◆ Work instructions
Rewrite the listing below as a JSON array of strings, with one string for each line and blank lines left out.
===
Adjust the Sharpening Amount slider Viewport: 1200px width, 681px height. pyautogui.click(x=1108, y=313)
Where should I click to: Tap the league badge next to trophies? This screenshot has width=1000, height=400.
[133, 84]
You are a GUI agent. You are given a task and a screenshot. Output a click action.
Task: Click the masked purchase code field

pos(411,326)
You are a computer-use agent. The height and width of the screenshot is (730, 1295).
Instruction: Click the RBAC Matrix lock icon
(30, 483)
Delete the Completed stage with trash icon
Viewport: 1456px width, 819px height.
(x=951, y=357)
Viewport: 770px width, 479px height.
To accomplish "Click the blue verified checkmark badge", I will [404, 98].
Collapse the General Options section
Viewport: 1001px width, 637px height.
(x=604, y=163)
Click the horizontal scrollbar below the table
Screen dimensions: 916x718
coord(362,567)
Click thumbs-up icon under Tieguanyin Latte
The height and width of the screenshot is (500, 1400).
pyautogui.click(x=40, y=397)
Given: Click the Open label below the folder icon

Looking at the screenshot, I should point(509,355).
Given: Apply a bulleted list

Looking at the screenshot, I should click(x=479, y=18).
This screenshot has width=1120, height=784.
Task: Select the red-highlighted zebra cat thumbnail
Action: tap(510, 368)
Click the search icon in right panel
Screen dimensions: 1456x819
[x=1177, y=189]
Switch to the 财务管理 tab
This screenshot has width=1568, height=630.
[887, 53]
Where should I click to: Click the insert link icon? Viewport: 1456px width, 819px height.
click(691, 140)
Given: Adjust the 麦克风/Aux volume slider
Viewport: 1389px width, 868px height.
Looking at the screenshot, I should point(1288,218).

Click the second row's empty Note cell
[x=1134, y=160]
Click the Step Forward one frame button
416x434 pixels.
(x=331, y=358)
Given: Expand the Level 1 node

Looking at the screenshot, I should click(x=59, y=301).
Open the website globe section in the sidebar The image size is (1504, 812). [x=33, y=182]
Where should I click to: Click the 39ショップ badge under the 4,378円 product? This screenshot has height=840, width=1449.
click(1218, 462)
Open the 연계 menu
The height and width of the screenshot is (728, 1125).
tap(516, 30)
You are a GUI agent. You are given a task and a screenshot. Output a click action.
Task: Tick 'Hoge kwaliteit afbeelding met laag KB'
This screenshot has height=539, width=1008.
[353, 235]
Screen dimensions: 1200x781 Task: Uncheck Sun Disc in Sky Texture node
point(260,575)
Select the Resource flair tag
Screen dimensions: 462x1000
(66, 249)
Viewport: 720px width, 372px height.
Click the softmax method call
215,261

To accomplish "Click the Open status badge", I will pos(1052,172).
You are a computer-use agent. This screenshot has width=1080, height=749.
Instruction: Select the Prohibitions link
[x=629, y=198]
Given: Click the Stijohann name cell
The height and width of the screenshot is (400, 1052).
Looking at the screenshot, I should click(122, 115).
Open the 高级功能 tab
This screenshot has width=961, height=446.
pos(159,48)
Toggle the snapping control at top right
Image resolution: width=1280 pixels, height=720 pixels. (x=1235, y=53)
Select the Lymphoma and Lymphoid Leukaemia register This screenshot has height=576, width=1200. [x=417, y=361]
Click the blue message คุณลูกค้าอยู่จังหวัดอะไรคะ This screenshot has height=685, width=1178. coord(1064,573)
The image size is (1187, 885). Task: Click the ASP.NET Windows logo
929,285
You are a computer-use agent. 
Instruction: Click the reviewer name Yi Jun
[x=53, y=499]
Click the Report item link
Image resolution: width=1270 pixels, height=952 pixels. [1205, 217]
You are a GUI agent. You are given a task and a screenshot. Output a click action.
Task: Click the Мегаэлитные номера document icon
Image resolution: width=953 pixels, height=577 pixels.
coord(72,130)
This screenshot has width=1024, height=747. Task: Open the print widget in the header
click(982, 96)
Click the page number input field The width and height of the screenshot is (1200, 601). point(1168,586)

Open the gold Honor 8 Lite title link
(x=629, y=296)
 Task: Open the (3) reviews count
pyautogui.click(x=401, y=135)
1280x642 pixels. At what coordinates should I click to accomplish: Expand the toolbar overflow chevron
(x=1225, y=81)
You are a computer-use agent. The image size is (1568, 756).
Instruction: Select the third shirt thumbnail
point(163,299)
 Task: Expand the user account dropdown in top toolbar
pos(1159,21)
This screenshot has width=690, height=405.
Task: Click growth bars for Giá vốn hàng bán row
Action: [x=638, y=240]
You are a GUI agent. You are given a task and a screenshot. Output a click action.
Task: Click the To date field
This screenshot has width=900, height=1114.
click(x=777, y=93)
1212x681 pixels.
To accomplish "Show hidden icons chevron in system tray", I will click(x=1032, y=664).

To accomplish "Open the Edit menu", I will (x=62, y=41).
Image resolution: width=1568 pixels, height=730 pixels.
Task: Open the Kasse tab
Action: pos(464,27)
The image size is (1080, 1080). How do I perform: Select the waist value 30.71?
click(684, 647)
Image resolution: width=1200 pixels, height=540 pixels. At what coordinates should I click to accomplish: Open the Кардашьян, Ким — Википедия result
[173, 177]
===
◆ Answer to the exercise
[
  "Adjust the Sharpening Amount slider Viewport: 1200px width, 681px height. pyautogui.click(x=1108, y=313)",
  "Where should I click to: Tap the league badge next to trophies? This screenshot has width=1000, height=400.",
  "[133, 84]",
  "You are a GUI agent. You are given a task and a screenshot. Output a click action.",
  "Task: Click the masked purchase code field",
  "pos(411,326)",
  "You are a computer-use agent. The height and width of the screenshot is (730, 1295).",
  "Instruction: Click the RBAC Matrix lock icon",
  "(30, 483)",
  "Delete the Completed stage with trash icon",
  "Viewport: 1456px width, 819px height.",
  "(x=951, y=357)",
  "Viewport: 770px width, 479px height.",
  "To accomplish \"Click the blue verified checkmark badge\", I will [404, 98].",
  "Collapse the General Options section",
  "Viewport: 1001px width, 637px height.",
  "(x=604, y=163)",
  "Click the horizontal scrollbar below the table",
  "Screen dimensions: 916x718",
  "coord(362,567)",
  "Click thumbs-up icon under Tieguanyin Latte",
  "The height and width of the screenshot is (500, 1400).",
  "pyautogui.click(x=40, y=397)",
  "Given: Click the Open label below the folder icon",
  "Looking at the screenshot, I should point(509,355).",
  "Given: Apply a bulleted list",
  "Looking at the screenshot, I should click(x=479, y=18).",
  "This screenshot has width=1120, height=784.",
  "Task: Select the red-highlighted zebra cat thumbnail",
  "Action: tap(510, 368)",
  "Click the search icon in right panel",
  "Screen dimensions: 1456x819",
  "[x=1177, y=189]",
  "Switch to the 财务管理 tab",
  "This screenshot has width=1568, height=630.",
  "[887, 53]",
  "Where should I click to: Click the insert link icon? Viewport: 1456px width, 819px height.",
  "click(691, 140)",
  "Given: Adjust the 麦克风/Aux volume slider",
  "Viewport: 1389px width, 868px height.",
  "Looking at the screenshot, I should point(1288,218).",
  "Click the second row's empty Note cell",
  "[x=1134, y=160]",
  "Click the Step Forward one frame button",
  "416x434 pixels.",
  "(x=331, y=358)",
  "Given: Expand the Level 1 node",
  "Looking at the screenshot, I should click(x=59, y=301).",
  "Open the website globe section in the sidebar The image size is (1504, 812). [x=33, y=182]",
  "Where should I click to: Click the 39ショップ badge under the 4,378円 product? This screenshot has height=840, width=1449.",
  "click(1218, 462)",
  "Open the 연계 menu",
  "The height and width of the screenshot is (728, 1125).",
  "tap(516, 30)",
  "You are a GUI agent. You are given a task and a screenshot. Output a click action.",
  "Task: Tick 'Hoge kwaliteit afbeelding met laag KB'",
  "This screenshot has height=539, width=1008.",
  "[353, 235]",
  "Screen dimensions: 1200x781 Task: Uncheck Sun Disc in Sky Texture node",
  "point(260,575)",
  "Select the Resource flair tag",
  "Screen dimensions: 462x1000",
  "(66, 249)",
  "Viewport: 720px width, 372px height.",
  "Click the softmax method call",
  "215,261",
  "To accomplish \"Click the Open status badge\", I will pos(1052,172).",
  "You are a computer-use agent. This screenshot has width=1080, height=749.",
  "Instruction: Select the Prohibitions link",
  "[x=629, y=198]",
  "Given: Click the Stijohann name cell",
  "The height and width of the screenshot is (400, 1052).",
  "Looking at the screenshot, I should click(122, 115).",
  "Open the 高级功能 tab",
  "This screenshot has width=961, height=446.",
  "pos(159,48)",
  "Toggle the snapping control at top right",
  "Image resolution: width=1280 pixels, height=720 pixels. (x=1235, y=53)",
  "Select the Lymphoma and Lymphoid Leukaemia register This screenshot has height=576, width=1200. [x=417, y=361]",
  "Click the blue message คุณลูกค้าอยู่จังหวัดอะไรคะ This screenshot has height=685, width=1178. coord(1064,573)",
  "The image size is (1187, 885). Task: Click the ASP.NET Windows logo",
  "929,285",
  "You are a computer-use agent. ",
  "Instruction: Click the reviewer name Yi Jun",
  "[x=53, y=499]",
  "Click the Report item link",
  "Image resolution: width=1270 pixels, height=952 pixels. [1205, 217]",
  "You are a GUI agent. You are given a task and a screenshot. Output a click action.",
  "Task: Click the Мегаэлитные номера document icon",
  "Image resolution: width=953 pixels, height=577 pixels.",
  "coord(72,130)",
  "This screenshot has width=1024, height=747. Task: Open the print widget in the header",
  "click(982, 96)",
  "Click the page number input field The width and height of the screenshot is (1200, 601). point(1168,586)",
  "Open the gold Honor 8 Lite title link",
  "(x=629, y=296)",
  " Task: Open the (3) reviews count",
  "pyautogui.click(x=401, y=135)",
  "1280x642 pixels. At what coordinates should I click to accomplish: Expand the toolbar overflow chevron",
  "(x=1225, y=81)",
  "You are a computer-use agent. The image size is (1568, 756).",
  "Instruction: Select the third shirt thumbnail",
  "point(163,299)",
  " Task: Expand the user account dropdown in top toolbar",
  "pos(1159,21)",
  "This screenshot has width=690, height=405.",
  "Task: Click growth bars for Giá vốn hàng bán row",
  "Action: [x=638, y=240]",
  "You are a GUI agent. You are given a task and a screenshot. Output a click action.",
  "Task: Click the To date field",
  "This screenshot has width=900, height=1114.",
  "click(x=777, y=93)",
  "1212x681 pixels.",
  "To accomplish \"Show hidden icons chevron in system tray\", I will click(x=1032, y=664).",
  "To accomplish \"Open the Edit menu\", I will (x=62, y=41).",
  "Image resolution: width=1568 pixels, height=730 pixels.",
  "Task: Open the Kasse tab",
  "Action: pos(464,27)",
  "The image size is (1080, 1080). How do I perform: Select the waist value 30.71?",
  "click(684, 647)",
  "Image resolution: width=1200 pixels, height=540 pixels. At what coordinates should I click to accomplish: Open the Кардашьян, Ким — Википедия result",
  "[173, 177]"
]